• Exercise prompt:
A complete answer includes every line below with the word "screenshot".

• Dataset entries:
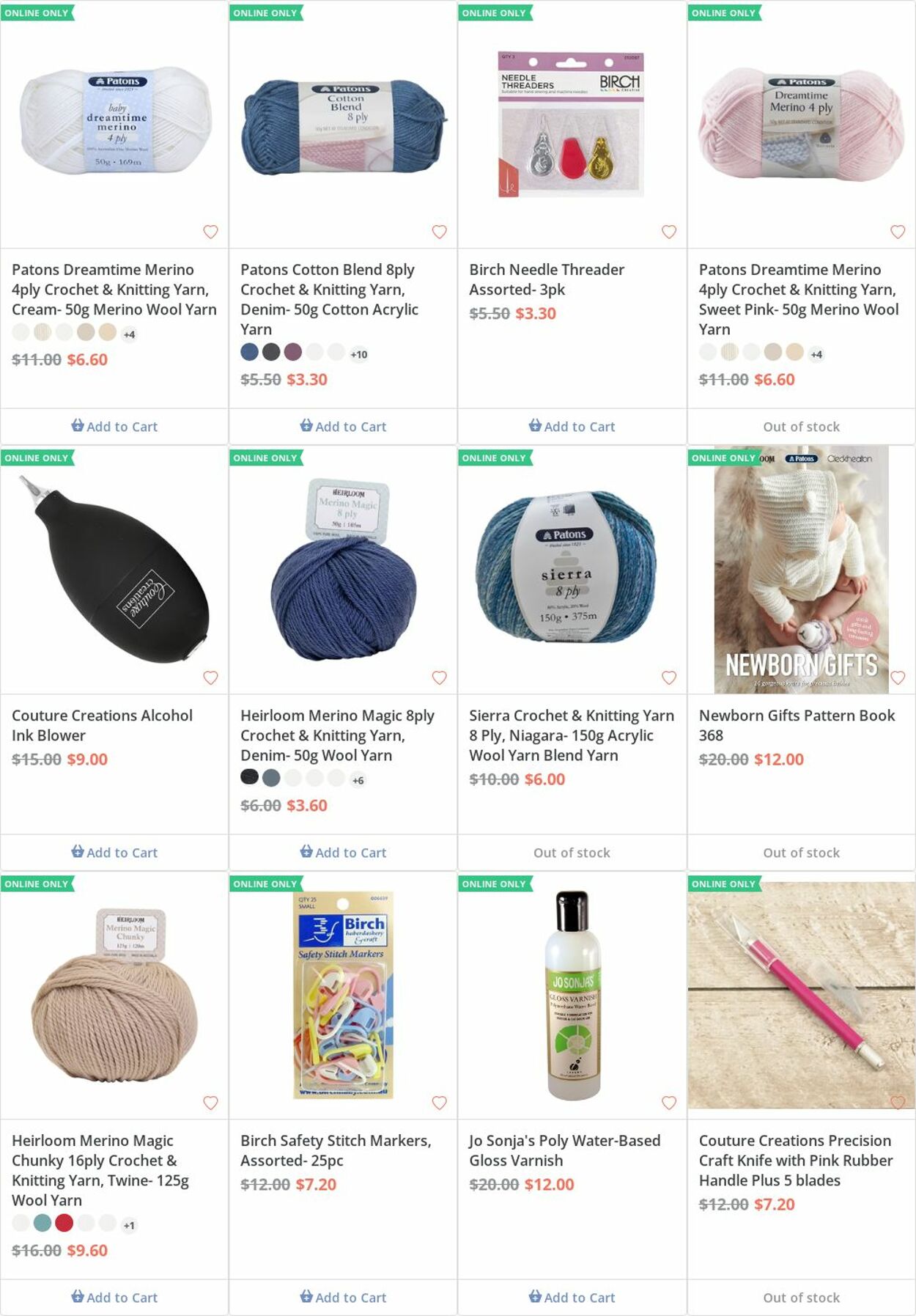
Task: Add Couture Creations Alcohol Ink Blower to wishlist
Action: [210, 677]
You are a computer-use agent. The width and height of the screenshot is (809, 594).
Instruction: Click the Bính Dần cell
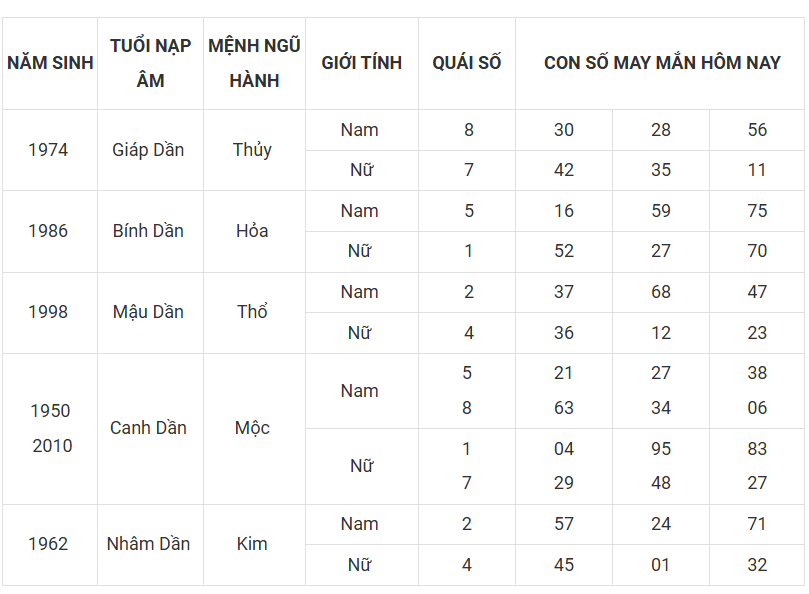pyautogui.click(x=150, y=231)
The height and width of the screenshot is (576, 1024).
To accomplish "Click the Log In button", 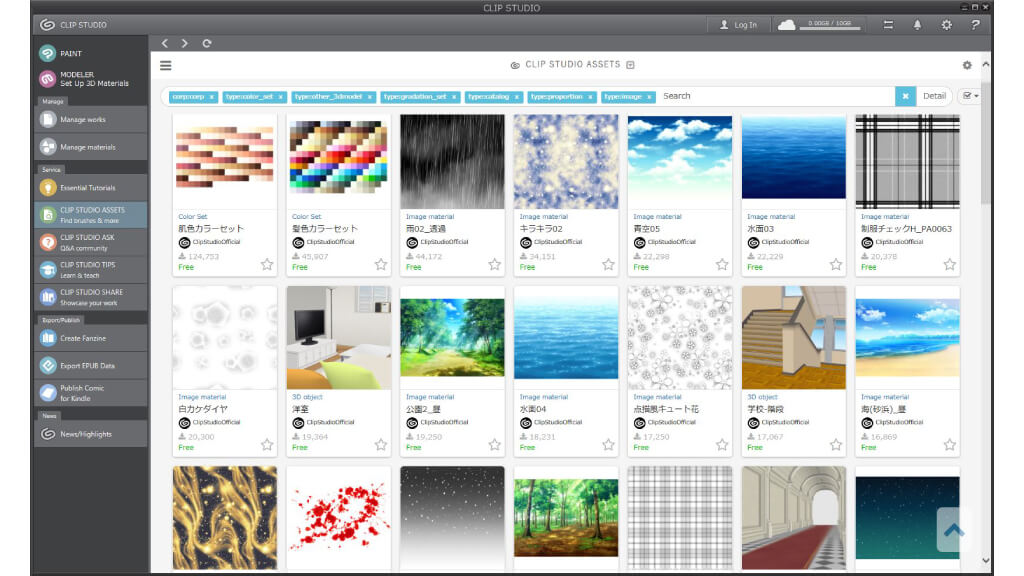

• Solution to this problem:
You are a computer-use agent. The width and height of the screenshot is (809, 594).
The height and width of the screenshot is (576, 1024).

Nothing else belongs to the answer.